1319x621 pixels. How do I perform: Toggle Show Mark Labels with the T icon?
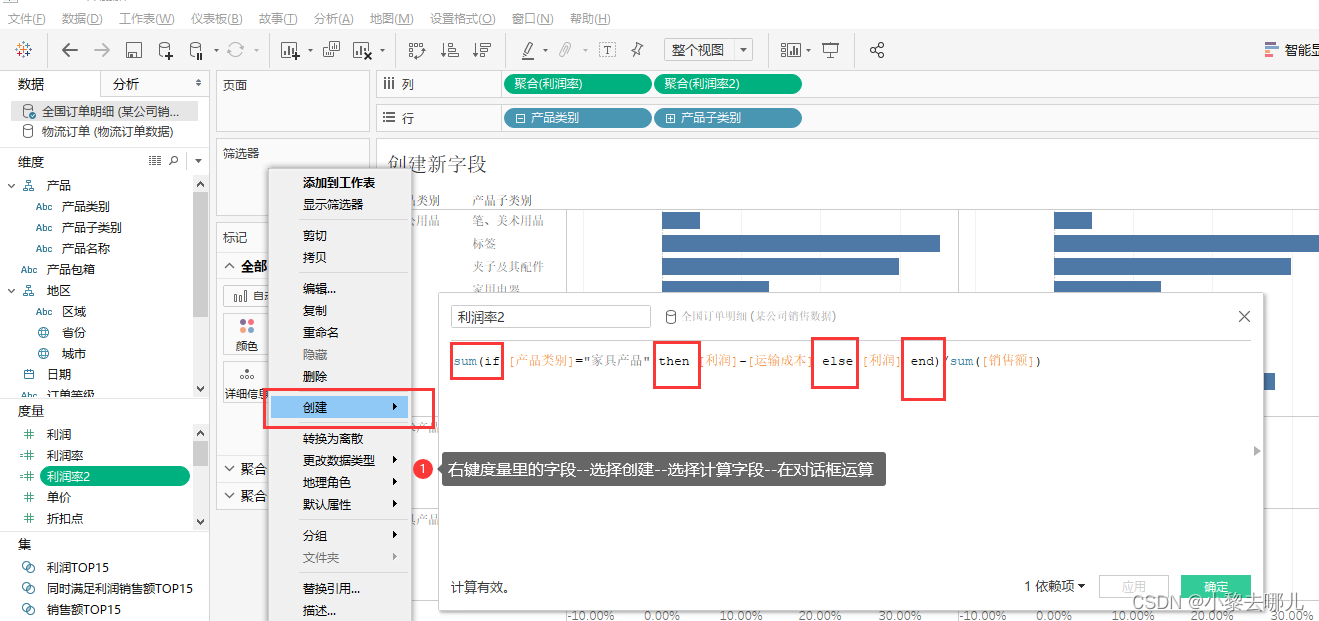(607, 50)
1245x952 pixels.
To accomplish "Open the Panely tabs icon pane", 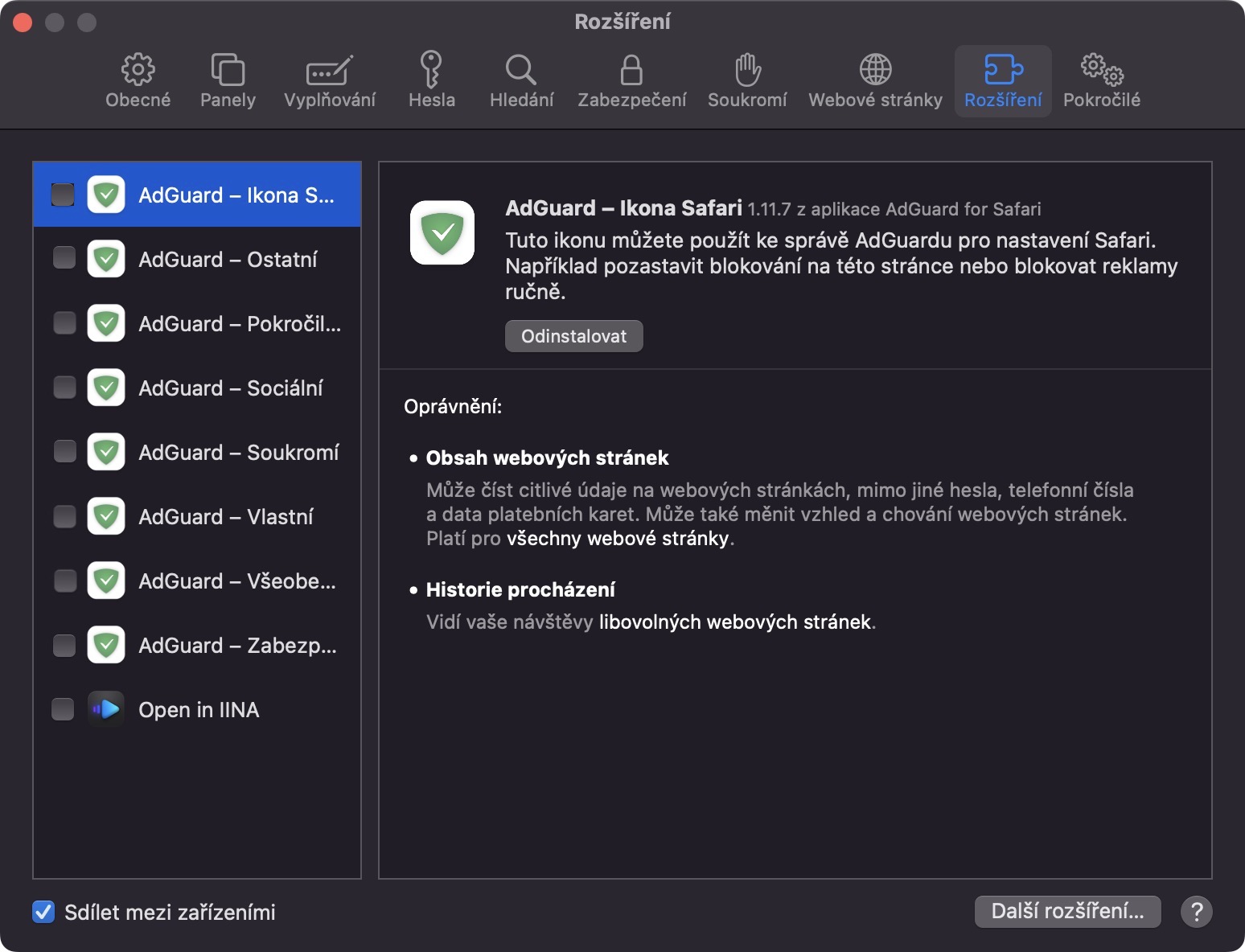I will pyautogui.click(x=228, y=80).
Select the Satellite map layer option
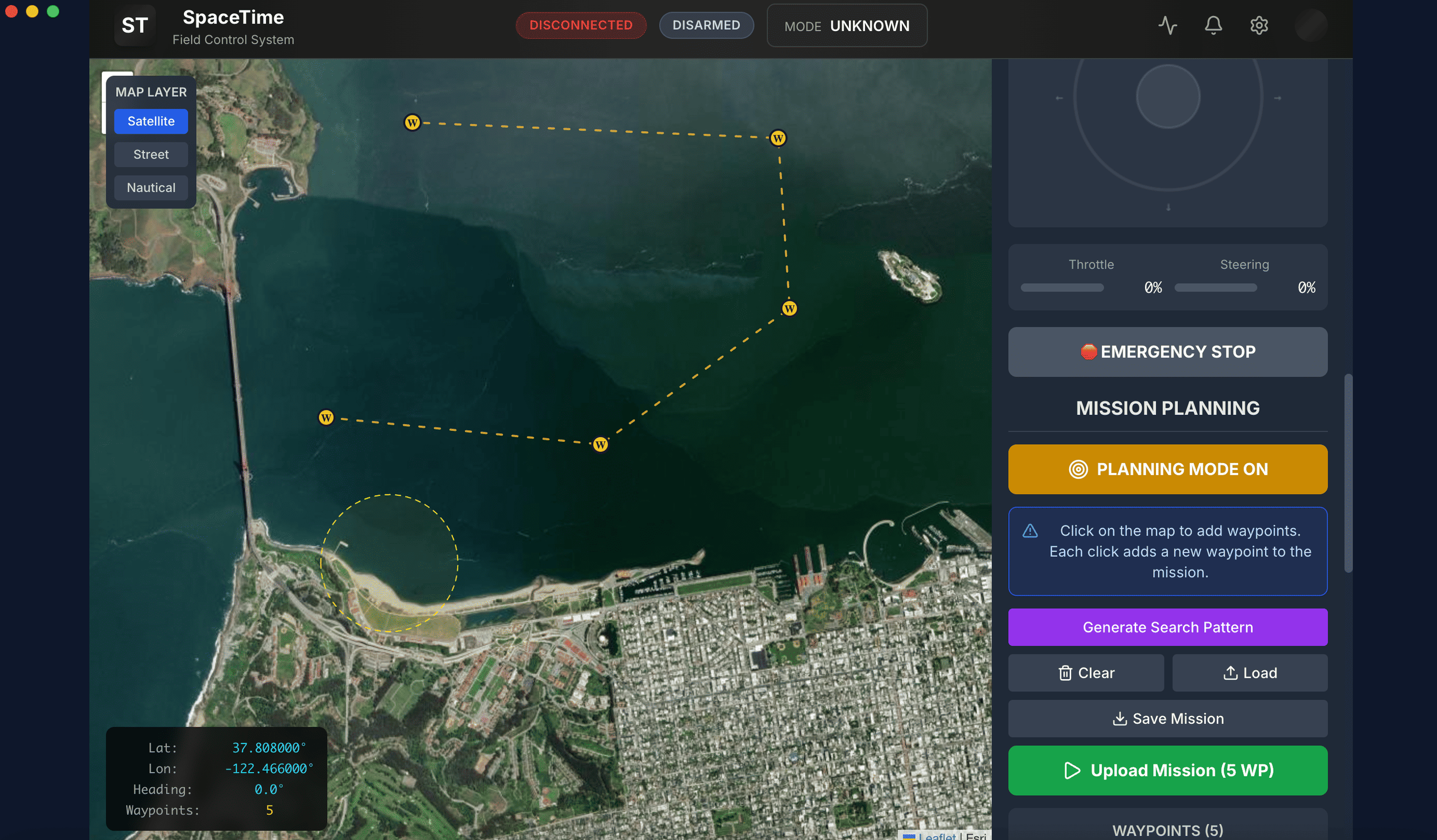1437x840 pixels. 151,121
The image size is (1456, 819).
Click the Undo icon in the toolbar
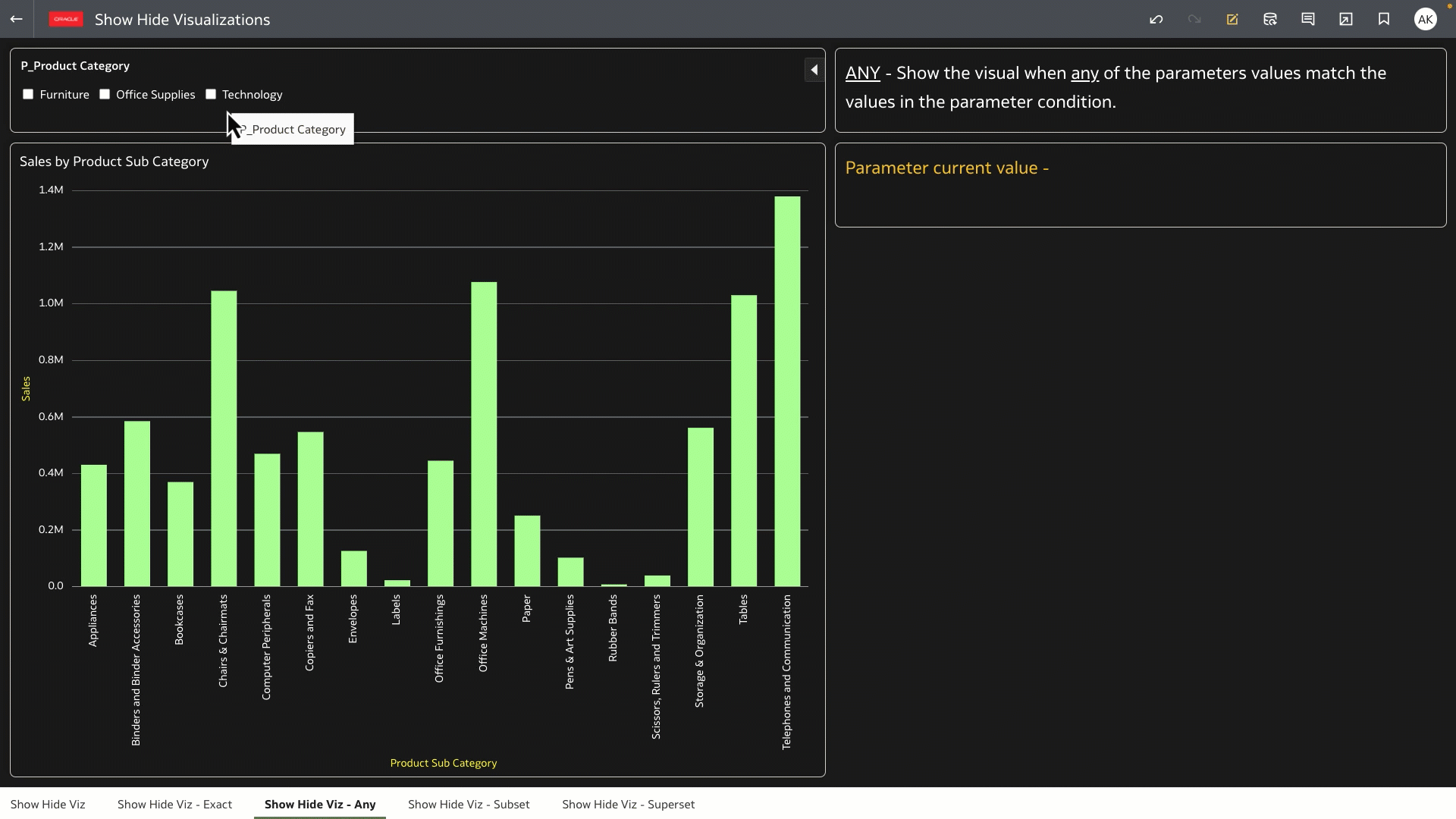coord(1156,19)
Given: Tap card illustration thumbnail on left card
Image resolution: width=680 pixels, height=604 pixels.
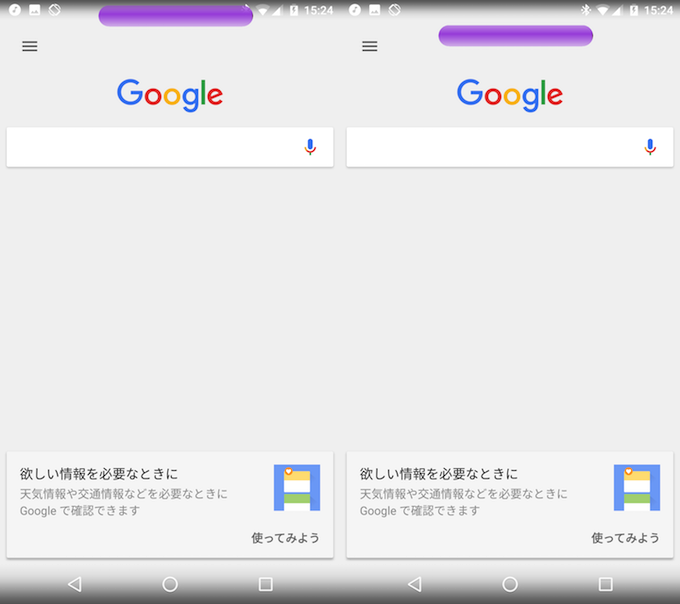Looking at the screenshot, I should click(x=297, y=487).
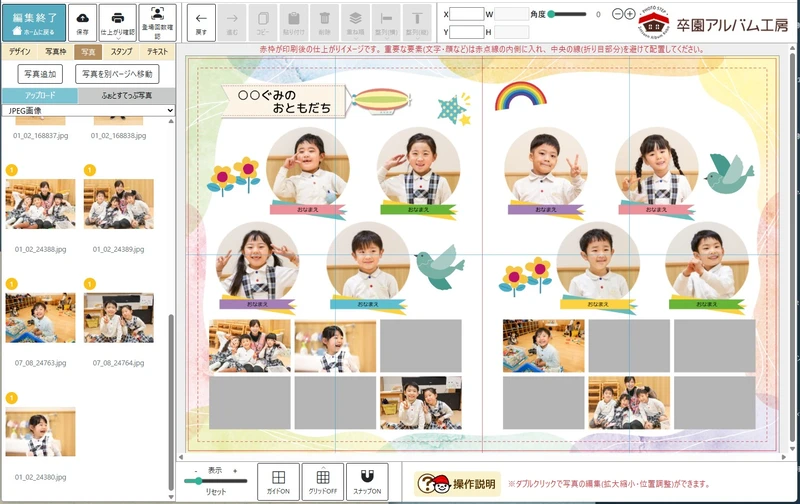Click the 戻す undo arrow
Screen dimensions: 800x504
(x=201, y=21)
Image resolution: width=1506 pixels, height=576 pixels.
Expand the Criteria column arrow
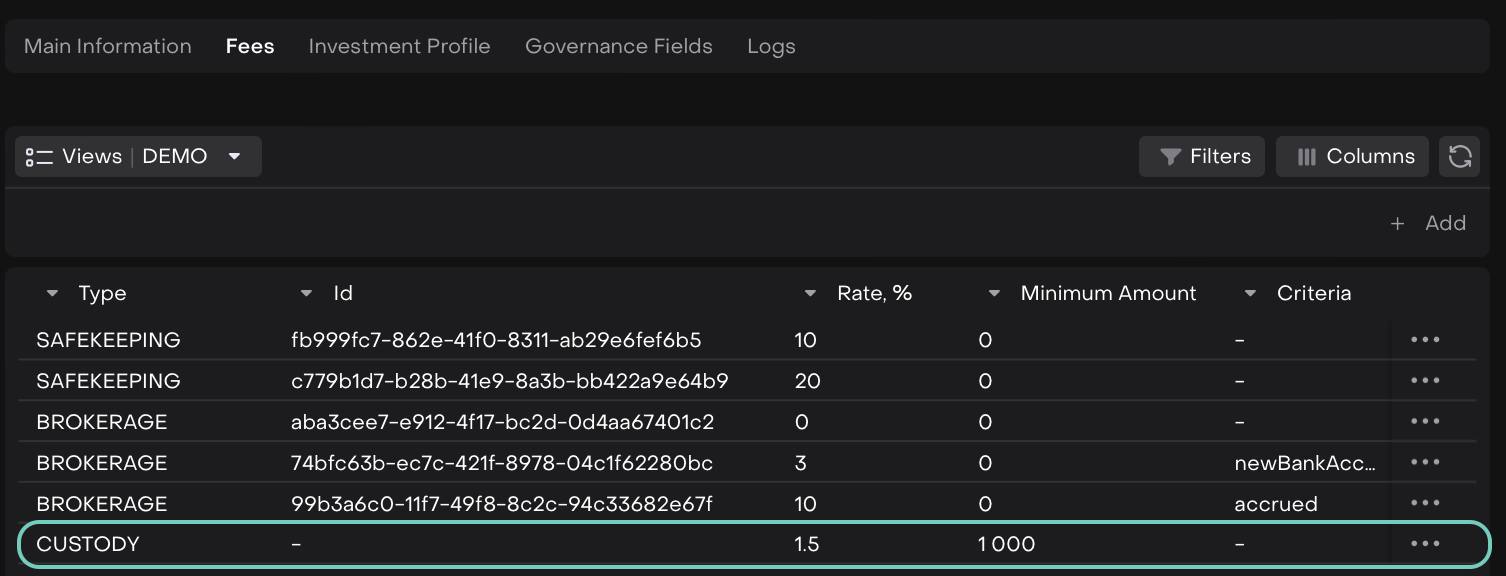[x=1250, y=294]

= Your objective =
Rewrite the entries from the line containing "The image size is (1456, 819)." through the line containing "coord(1156,19)", both included, as a numbered list with blank lines and pictures omitted.

= Exercise response =
1. The image size is (1456, 819).
2. Click the Undo icon in the toolbar
3. coord(1156,19)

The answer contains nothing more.